Collected data:
=== Begin Enclosure ===

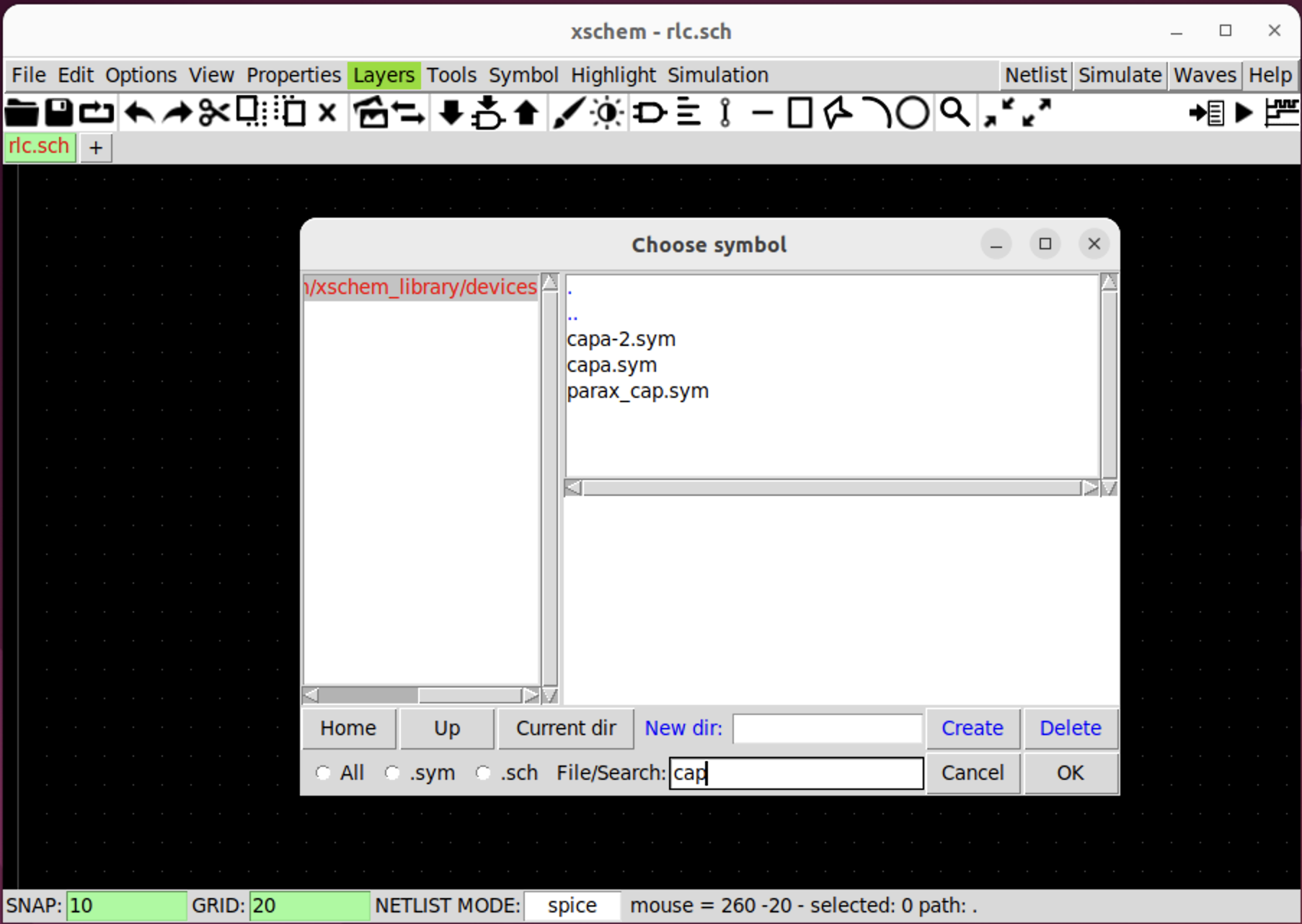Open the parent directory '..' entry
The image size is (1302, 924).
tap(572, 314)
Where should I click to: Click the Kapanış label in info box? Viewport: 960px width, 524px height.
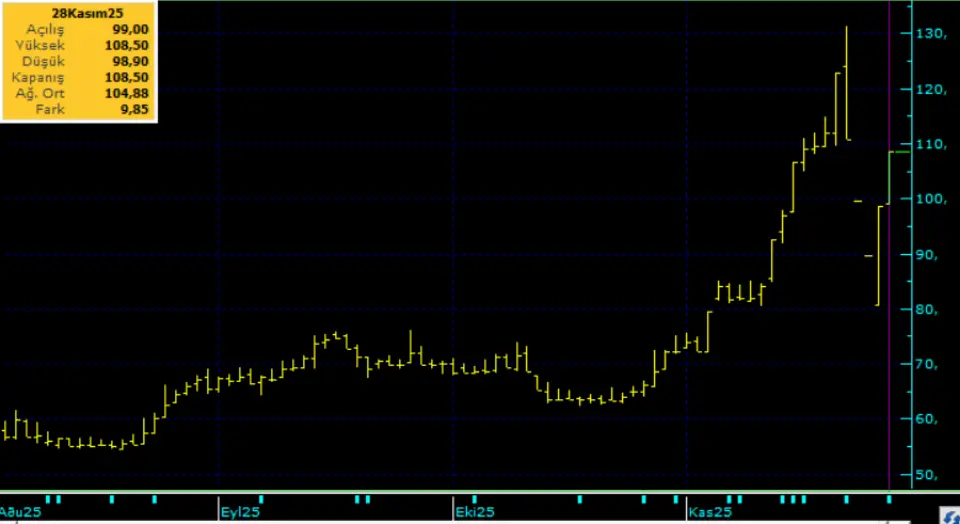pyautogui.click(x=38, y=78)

=== End Enclosure ===

### ABOUT THIS TASK
Copy out only the lines beginning at the line with "Where should I" and ending at the last line of the entries. Keep them exact; drop pictures.

### REPLY TO THE TASK
Where should I click to: Click the Kapanış label in info box? Viewport: 960px width, 524px height.
pyautogui.click(x=38, y=78)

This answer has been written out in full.